Nassim Taleb stated that things should have proven their lack of harmfulness before we adopt/ use/ eat or drink them, and garlic certainly has: It has been highly regarded for its therapeutic value since antiquity, both in medicinal uses and as a culinary herb, and its ancient reputation has largely been confirmed by pharmaceutical and clinical experiments. See, they knew all along, back then! Hildegard was right!
Garlic has anti-fungal, diuretic and anti-asthmatic properties, thus ‘cleaning the blood’, and therefore it might just work as a talisman against vampires as well. In the Middle Ages, they used garlic to treat leprosy – again, the cleansing aspect.
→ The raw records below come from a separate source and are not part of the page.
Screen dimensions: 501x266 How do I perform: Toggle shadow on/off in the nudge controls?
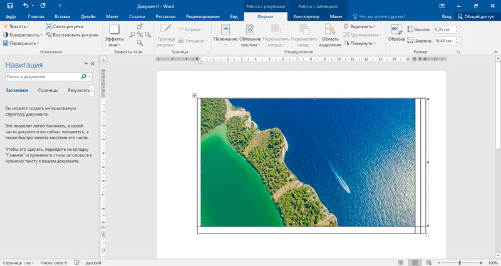coord(140,35)
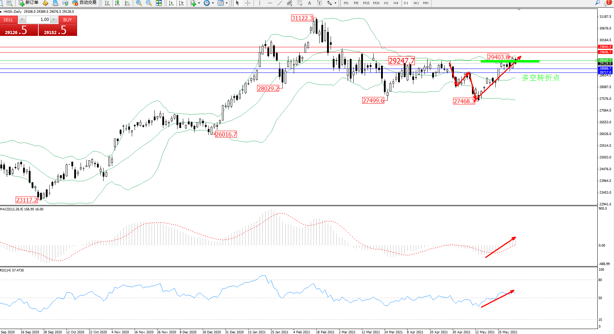Switch to the H4 timeframe

[x=396, y=3]

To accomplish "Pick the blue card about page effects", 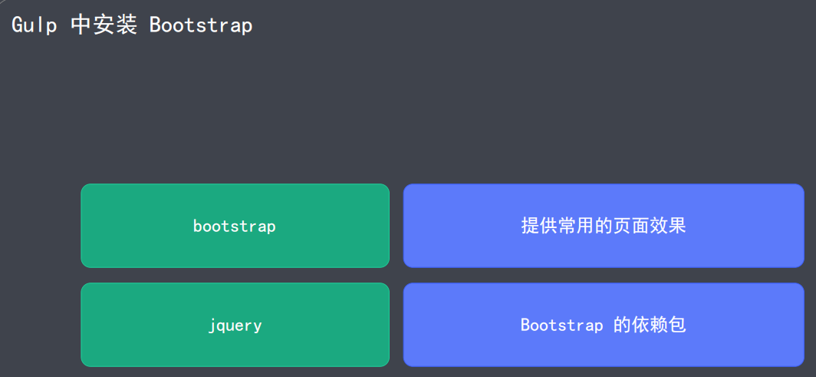I will pos(603,226).
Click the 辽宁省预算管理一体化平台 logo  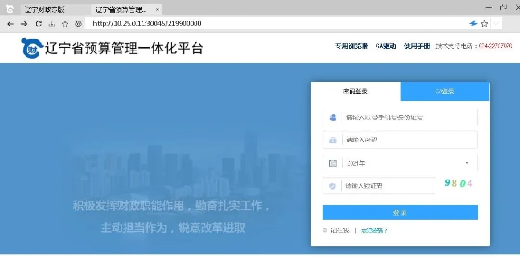113,48
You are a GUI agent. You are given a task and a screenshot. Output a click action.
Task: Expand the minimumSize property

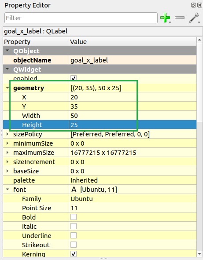click(7, 143)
Furthermore, it helps clear the bronchi and is used when treating arteriosclerosis. Even certain kinds of cancer dislike garlic heartily.
It is good to have garlic around the house, and you don’t eve need to rely on your grocery store to supply you with some as garlic is quite easy to grow. It is usually planted in the fall, around here between Halloween and Thanksgiving, and covered with a thick layer of leaves. Harvest time is in late summer, just when you are getting ready to can all those tomatoes or are eager to make some salsa. If you are lucky, you can even find wild garlic in your area. If you find some, remember that it is a lot more powerful than ‘domestic’ garlic.
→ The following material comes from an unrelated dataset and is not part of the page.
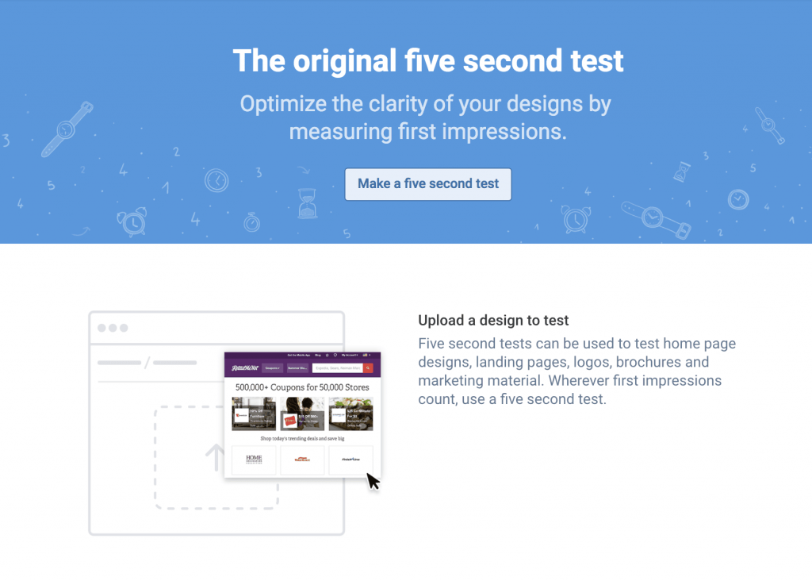Click the wristwatch doodle at upper left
We use garlic regularly in the kitchen to season stews, soups, stir fries and the like. Sometimes we just cut a clove into a mug of hot broth if we feel the need for some additional cleansing. You can even use the greens (like you would green onion or chives) to flavor salads or sprinkle over soup. Last year, we grew some garlic in the house over the winter and did that a lot: very tasty. Very healthy, too.